Everything and Nothing

“Love says ‘I am everything.’ Wisdom says ‘I am nothing.‘ Between the two, my life flows,” taught the great spiritual teacher Sri Nisargadatta Maharaj.  How can this be? Spoiler alert: flow is key. Science and reason and our own subjective experience tell us we are limited. Yet we don’t always feel limited. In the face of staggering amounts of evidence to the contrary, we sometimes feel as if we are connected to everything. We feel as if we overflow the banks of our own small lives and embrace the whole known world and all that is unknown beyond. How can this be?

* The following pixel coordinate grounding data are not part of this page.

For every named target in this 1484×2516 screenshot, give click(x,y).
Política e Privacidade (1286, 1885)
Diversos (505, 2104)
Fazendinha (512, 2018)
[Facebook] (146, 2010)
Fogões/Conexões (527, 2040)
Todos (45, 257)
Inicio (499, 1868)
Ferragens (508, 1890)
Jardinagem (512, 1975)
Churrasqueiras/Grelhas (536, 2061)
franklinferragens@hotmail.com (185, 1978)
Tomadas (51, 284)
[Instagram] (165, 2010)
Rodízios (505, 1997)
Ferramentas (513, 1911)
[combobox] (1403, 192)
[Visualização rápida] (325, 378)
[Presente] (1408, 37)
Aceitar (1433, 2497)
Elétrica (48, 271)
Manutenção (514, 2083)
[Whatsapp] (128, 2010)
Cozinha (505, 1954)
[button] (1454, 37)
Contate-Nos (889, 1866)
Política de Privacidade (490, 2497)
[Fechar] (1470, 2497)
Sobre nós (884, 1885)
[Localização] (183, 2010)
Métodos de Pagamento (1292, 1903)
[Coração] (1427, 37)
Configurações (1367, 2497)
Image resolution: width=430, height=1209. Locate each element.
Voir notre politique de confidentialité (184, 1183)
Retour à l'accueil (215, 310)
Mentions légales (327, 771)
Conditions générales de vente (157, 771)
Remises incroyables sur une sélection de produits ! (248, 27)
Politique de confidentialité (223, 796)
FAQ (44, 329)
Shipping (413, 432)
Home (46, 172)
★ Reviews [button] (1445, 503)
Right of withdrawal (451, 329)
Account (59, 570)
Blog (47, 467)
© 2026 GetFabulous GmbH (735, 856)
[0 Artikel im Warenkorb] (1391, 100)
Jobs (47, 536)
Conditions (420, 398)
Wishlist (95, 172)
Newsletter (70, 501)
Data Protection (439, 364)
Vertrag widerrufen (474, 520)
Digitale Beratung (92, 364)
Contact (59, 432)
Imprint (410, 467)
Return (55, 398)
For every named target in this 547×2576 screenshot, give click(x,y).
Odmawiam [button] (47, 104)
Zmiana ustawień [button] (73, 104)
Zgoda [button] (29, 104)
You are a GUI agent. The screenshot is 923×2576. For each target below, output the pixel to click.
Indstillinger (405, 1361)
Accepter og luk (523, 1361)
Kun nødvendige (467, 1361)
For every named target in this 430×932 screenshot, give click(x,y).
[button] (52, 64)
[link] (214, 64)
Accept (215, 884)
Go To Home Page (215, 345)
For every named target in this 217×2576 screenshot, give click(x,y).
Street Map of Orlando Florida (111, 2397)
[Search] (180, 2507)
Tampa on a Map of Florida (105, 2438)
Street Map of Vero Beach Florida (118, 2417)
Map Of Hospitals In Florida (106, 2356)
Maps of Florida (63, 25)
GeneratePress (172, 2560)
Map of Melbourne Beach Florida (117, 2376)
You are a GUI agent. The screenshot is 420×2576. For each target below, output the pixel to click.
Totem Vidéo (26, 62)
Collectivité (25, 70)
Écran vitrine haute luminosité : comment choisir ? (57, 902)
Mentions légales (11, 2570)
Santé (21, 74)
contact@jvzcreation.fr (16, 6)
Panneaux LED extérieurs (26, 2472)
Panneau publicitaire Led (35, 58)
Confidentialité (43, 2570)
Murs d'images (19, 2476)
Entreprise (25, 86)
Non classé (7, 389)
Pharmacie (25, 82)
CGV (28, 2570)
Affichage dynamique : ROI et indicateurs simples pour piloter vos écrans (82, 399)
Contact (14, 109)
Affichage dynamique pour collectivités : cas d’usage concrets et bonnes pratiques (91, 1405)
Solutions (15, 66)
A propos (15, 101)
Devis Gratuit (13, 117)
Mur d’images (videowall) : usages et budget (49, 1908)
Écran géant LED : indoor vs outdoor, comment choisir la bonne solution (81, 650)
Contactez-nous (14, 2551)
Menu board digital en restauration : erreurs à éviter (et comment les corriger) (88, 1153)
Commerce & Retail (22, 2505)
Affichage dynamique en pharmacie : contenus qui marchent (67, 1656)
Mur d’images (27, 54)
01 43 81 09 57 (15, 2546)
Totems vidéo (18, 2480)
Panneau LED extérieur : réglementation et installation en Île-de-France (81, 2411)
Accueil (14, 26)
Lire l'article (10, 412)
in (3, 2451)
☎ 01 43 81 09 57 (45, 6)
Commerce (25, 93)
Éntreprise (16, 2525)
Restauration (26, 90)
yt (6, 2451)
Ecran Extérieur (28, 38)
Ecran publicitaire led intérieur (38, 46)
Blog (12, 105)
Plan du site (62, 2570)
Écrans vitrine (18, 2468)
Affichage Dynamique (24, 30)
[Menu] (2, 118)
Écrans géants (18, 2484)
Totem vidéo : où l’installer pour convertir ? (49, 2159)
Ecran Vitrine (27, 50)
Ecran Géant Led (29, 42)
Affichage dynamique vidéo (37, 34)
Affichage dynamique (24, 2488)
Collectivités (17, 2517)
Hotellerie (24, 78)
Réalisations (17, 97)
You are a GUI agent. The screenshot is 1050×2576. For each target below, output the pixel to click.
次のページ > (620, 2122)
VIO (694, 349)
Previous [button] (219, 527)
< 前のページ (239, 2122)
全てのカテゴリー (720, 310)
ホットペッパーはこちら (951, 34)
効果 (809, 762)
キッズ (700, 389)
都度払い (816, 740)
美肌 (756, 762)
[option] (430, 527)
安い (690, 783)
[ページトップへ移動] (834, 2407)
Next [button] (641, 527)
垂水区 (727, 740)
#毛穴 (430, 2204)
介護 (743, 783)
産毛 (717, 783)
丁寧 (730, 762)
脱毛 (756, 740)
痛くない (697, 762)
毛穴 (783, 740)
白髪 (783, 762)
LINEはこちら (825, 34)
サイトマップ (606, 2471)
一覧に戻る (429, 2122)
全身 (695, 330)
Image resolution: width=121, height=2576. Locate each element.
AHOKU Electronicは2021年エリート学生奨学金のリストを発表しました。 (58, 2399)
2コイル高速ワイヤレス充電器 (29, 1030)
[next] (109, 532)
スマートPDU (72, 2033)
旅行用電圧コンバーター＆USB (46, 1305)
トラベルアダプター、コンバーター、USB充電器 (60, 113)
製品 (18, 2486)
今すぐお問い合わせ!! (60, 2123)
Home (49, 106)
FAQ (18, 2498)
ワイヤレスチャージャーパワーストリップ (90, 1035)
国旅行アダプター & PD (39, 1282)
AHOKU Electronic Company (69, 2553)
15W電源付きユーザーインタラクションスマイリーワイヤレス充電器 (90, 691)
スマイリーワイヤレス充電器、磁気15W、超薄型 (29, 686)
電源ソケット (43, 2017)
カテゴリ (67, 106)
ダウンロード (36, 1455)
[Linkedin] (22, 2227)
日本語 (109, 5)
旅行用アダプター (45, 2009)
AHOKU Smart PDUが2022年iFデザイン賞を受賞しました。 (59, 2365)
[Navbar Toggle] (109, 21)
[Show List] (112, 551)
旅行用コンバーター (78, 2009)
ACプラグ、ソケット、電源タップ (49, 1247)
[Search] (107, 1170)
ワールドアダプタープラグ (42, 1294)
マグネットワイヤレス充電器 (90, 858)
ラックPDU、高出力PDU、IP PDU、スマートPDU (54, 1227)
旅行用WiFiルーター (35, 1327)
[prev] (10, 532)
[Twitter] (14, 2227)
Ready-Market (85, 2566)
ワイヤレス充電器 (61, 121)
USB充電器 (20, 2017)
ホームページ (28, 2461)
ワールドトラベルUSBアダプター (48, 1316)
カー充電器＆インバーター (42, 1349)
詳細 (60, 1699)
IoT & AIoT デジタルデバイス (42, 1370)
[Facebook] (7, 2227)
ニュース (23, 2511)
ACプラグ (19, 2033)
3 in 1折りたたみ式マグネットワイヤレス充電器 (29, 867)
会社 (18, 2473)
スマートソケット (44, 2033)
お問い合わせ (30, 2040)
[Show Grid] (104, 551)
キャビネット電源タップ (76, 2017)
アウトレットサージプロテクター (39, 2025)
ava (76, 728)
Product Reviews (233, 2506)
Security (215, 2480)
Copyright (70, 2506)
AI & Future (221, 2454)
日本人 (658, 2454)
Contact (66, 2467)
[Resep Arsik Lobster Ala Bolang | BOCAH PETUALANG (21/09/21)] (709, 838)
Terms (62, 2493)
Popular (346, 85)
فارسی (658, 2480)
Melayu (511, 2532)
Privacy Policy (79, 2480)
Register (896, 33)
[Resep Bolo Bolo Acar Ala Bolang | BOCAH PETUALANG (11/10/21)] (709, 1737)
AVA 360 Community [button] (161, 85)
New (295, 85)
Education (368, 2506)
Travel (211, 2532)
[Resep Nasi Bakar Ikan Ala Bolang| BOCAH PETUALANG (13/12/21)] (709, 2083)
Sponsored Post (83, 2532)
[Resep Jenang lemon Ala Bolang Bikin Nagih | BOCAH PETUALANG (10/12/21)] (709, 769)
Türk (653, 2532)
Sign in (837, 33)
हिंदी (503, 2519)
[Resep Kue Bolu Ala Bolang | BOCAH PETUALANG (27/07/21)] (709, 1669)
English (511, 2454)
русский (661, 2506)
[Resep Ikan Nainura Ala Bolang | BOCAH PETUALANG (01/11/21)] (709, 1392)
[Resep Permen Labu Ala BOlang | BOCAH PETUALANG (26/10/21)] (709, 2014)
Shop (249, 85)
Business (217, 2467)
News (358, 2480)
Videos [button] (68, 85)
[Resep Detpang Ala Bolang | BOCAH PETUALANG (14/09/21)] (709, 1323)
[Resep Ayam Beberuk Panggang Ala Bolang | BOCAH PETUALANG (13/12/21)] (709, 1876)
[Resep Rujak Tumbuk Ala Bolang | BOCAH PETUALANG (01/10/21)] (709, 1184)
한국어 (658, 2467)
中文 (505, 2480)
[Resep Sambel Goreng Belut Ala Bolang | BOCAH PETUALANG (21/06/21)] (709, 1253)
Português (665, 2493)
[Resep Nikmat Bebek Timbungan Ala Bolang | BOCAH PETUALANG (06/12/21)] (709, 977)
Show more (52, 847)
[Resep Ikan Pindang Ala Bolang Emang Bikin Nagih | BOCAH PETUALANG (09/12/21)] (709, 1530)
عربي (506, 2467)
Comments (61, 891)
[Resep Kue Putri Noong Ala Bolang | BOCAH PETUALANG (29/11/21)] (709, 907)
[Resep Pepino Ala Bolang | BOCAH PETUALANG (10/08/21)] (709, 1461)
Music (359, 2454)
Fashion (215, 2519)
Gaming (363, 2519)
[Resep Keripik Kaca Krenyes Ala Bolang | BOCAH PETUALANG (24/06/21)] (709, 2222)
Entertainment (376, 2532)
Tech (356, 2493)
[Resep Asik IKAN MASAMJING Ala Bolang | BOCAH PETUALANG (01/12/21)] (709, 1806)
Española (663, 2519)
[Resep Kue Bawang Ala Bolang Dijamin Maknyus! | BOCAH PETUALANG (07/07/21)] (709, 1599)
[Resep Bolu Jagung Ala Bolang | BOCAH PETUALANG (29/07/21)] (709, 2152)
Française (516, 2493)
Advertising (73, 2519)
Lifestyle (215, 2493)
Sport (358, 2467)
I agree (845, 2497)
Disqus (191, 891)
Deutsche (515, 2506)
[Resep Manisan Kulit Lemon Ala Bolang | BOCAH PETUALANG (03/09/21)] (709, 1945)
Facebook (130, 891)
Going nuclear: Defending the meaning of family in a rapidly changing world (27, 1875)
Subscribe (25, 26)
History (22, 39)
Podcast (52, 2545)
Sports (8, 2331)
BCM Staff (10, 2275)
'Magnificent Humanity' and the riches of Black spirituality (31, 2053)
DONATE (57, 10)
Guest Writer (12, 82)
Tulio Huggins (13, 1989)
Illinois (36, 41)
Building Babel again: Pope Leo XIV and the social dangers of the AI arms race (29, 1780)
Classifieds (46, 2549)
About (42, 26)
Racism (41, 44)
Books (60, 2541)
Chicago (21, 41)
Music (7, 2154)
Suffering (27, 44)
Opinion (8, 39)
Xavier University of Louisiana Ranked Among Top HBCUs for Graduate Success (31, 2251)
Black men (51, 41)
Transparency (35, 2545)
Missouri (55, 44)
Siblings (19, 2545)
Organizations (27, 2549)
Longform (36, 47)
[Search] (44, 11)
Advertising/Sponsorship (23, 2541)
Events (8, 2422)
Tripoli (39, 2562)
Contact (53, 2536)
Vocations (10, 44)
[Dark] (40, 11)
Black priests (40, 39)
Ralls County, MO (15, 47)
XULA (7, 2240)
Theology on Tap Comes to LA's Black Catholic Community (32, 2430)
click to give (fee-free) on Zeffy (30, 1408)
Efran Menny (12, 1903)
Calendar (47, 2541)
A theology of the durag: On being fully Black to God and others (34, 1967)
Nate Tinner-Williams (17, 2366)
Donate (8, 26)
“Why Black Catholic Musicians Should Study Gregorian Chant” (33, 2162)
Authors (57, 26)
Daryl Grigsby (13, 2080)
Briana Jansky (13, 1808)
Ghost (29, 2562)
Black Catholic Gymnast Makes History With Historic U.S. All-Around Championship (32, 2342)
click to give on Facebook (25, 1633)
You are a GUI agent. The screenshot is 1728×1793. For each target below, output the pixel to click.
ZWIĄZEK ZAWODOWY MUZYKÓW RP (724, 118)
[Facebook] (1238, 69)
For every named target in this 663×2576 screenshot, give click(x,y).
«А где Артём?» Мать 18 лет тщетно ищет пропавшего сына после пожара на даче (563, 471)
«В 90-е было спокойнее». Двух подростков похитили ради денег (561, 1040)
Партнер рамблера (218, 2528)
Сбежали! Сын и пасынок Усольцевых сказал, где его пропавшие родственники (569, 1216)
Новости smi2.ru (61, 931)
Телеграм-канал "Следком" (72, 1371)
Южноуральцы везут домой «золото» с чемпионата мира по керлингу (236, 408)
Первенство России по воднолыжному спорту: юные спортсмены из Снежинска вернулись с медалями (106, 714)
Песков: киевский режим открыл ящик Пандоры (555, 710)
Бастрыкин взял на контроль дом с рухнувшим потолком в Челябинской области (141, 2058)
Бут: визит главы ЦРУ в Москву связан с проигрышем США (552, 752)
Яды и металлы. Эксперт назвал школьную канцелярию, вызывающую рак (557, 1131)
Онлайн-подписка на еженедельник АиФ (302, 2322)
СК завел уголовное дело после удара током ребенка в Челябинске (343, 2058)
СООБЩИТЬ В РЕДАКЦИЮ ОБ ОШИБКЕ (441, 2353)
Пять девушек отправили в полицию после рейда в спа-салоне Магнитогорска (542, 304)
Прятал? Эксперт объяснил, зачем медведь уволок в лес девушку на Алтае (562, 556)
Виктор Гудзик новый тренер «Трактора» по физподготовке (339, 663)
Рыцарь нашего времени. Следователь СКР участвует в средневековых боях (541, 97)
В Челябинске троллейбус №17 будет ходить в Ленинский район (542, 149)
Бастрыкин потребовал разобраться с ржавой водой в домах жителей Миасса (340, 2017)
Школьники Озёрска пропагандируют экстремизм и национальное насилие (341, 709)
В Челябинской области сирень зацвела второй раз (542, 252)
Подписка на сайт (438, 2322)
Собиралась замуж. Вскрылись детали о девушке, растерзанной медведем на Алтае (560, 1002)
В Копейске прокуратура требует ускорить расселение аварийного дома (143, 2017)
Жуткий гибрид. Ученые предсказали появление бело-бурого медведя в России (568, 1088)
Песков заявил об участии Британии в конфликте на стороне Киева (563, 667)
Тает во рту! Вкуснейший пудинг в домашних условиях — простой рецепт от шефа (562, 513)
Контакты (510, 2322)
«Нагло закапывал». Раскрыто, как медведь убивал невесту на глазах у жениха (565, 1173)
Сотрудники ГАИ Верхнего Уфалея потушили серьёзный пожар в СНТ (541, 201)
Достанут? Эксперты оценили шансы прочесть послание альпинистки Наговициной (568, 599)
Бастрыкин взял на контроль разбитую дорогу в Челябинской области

This is how. There is a power in us that that is not limited to us. I don’t mean this in any misty mystical sense. I mean “the force that through the green fuse drives the flower,” to quote the poet Dylan Thomas. I mean the force that creates and pervades life, and destroys it and creates it anew. We remember this great power at times in the spring, when everything is bursting into bloom. It can also creep up and surround us in times of heartbreak and loss, times when we must let go of our sense of specialness, times when we must, as the saying goes, let go or be dragged. Lying there in the wreckage of our plans and hopes, we may remember that we are alive, and more, that we are part of life.

The Buddha described the state called “dukkha,” which is usually translated as “suffering” but which is closer to “unreliable” and “stressful.” This pervasive state has been compared to the pain that comes from rubbing naked skin on a brick wall.  It may not hurt much at first, but after a time it is a torment. This is the way things go, taught the Buddha. Nothing goes as smoothly as it does in our thoughts and dreams.  Reality is rough, and we have a way of making it roughing. We brood about ourselves. We keep doing the same things and expecting a different outcome. Little rough patches begin to bleed.

The way out is to be nothing and everything. There was a memory which guided him the Buddha on his way to waking up.  He remembered being a child, sitting alone under a rose apple tree, watching his father and the other men in the village plowing the fields in the spring.  He was withdrawn from the busy world of the adults, delighting in his solitude, being nobody and doing nothing, just hanging out open to the life around him. Left to their own devices, children can be very good at this.  As the legend goes, he watched some insects struggling as the earth was plowed up, and his heart went out to them. Nothing was too small. He was very limited, nothing really, just a little kid. But he didn’t feel limited.  He was one with everything.